Start of Available data
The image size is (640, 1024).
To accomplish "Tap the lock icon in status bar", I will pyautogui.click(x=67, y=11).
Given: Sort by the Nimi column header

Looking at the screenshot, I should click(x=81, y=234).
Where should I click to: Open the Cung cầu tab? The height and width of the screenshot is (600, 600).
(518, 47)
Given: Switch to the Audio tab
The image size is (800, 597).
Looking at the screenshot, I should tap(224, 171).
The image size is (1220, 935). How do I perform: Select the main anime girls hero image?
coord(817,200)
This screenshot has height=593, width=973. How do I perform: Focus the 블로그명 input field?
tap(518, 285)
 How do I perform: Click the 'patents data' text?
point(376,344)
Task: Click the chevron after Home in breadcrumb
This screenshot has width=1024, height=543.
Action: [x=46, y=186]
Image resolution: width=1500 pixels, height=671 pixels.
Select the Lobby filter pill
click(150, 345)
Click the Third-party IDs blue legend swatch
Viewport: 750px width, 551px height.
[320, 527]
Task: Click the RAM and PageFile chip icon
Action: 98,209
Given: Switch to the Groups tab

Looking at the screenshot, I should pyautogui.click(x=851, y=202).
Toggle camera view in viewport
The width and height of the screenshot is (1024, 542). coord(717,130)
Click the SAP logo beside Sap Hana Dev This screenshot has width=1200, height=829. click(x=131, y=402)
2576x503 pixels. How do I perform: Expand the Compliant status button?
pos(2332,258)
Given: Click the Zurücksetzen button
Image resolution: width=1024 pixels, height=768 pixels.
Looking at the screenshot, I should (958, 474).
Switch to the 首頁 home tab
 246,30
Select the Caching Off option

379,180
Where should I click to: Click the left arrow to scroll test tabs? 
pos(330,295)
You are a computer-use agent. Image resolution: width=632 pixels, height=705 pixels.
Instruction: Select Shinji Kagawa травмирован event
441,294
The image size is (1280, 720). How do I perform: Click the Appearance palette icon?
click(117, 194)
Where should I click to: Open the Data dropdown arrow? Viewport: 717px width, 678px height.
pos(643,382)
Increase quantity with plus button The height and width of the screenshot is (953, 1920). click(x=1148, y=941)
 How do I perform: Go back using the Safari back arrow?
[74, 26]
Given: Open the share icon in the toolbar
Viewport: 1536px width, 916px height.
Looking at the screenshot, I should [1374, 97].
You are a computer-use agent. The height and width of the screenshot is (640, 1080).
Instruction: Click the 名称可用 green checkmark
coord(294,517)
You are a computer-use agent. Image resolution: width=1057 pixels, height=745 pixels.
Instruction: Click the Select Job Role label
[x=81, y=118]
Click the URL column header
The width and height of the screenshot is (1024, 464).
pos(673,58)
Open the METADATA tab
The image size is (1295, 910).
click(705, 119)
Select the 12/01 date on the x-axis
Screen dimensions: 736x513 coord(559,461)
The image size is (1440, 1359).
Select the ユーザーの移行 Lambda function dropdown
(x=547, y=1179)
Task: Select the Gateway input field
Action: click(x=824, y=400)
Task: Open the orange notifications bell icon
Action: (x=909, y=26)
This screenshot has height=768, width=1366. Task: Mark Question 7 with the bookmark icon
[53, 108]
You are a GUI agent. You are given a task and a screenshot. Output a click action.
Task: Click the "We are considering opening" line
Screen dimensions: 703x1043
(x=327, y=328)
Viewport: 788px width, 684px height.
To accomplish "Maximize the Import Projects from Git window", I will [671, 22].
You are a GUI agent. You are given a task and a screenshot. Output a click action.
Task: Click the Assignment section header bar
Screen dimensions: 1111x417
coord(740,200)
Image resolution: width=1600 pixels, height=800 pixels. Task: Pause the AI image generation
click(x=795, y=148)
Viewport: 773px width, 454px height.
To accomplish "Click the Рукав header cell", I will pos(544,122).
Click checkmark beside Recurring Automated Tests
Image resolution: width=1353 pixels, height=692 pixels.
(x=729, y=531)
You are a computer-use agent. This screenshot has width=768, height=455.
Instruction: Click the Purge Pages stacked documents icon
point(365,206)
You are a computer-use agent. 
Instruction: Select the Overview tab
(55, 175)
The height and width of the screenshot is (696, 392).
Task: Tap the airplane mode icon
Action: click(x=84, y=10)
End of Available data
* Exercise: Output, from the data above, the lines from the line with "Instruction: Click the Select Job Role label" to the line with "The image size is (1440, 1359)." exactly as they stand, both ends included and nothing else.

* Final answer:
Instruction: Click the Select Job Role label
[x=81, y=118]
Click the URL column header
The width and height of the screenshot is (1024, 464).
pos(673,58)
Open the METADATA tab
The image size is (1295, 910).
click(705, 119)
Select the 12/01 date on the x-axis
Screen dimensions: 736x513 coord(559,461)
The image size is (1440, 1359).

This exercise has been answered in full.